Multa per Santoro: sospensione di 10 giorni dal lavoro

Multa per Santoro: sospensione di 10 giorni dal lavoro

Multa per Santoro: sospensione di 10 giorni dal lavoro

Sanzione disciplinare in casa Rai nei confronti di Michele Santoro. Il popolare conduttore televisivo è stato colptito da un provvedimento di sospensione e mancata retribuzione a partire dal 18 ottobre prossimo per una durata di dieci giorni. Secondo le prime informazioni diffuse da agenzie di stampa e quotidiani on-line, la sanzione sarebbe contenuta in una lettera recapitata mercoledì al presentatore, accusa per il ‘taglio' dato alla prima puntata di "Annozero".

 

Il provvedimento potrebbe implicare anche la sospensione di una o addirittura due puntate della trasmissione televisiva.
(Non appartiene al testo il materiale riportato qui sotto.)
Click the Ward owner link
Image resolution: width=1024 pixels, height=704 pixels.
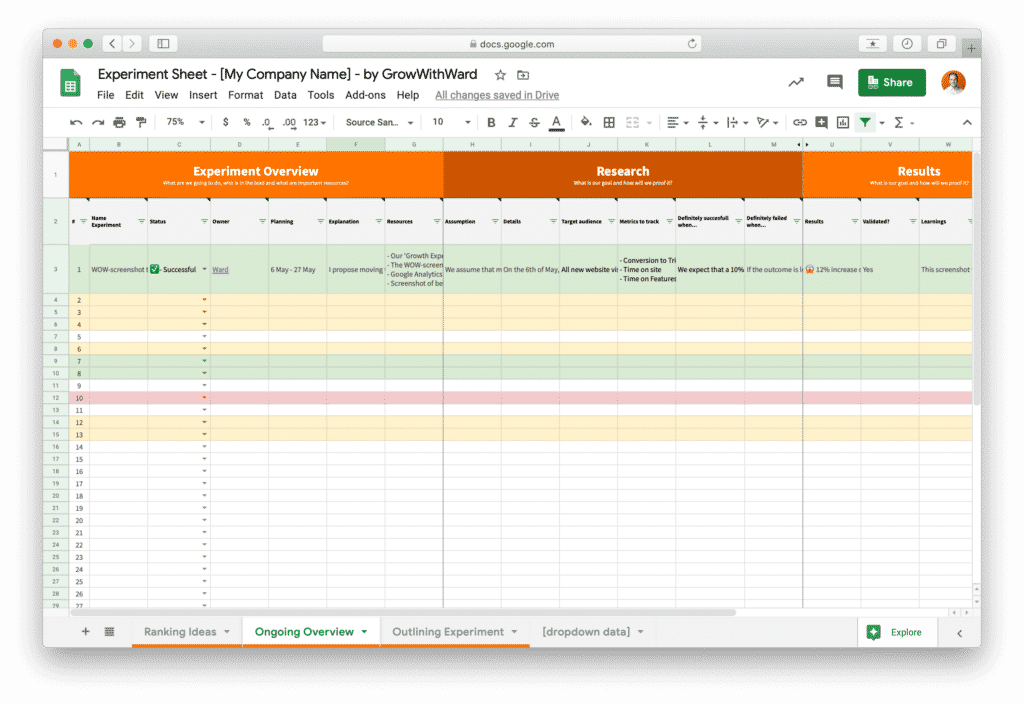(220, 270)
Durissima la reazione del conduttore, che ha immediatamente risposto con un'altra lettera al presidente e al Consiglio d'amministrazione della Rai. "Il provvedimento disciplinare assunto nei miei confronti, con una procedura ad personam, è di una gravità inaudita e, contro di esso, reagirò con tutte le mie forze  in ogni sede", ha affermato.

 

"Ritengo, tuttavia - aggiunge Santoro -, che il Consiglio, anche senza entrare nel merito di questa 'punizione esemplare', debba pronunciarsi sulla decisione assunta dal direttore generale di metterla in atto cancellando due puntate di Annozero. Una punizione nei miei confronti si trasforma così in una punizione per il pubblico, per la redazione, per gli inserzionisti, per la Rai.  E che "spezza le gambe ad un programma di grandissimo successo", aggiunge, "già sottoposto ad una partenza ad ostacoli". Un vero e proprio "attentato alla televisione di fronte al quale ognuno deve assumersi le proprie responsabilità", ha concluso. 

 

Da Mauro Masi ha preso le distanze Paolo Garimberti. Secondo il presidente della Rai si tratta di "un provvedimento di esclusiva responsabilità del direttore generale, che ho appreso come gli altri dalle agenzie. E' quasi superfluo dire che non lo condivido perché, al di là di altre considerazioni, lo trovo manifestamente sproporzionato". Per Masi si tratta di un provvedimento disciplinare in nessun modo "considerato riconducibile ad iniziative editoriali tendenti a limitare la libertà di espressione o il diritto di critica".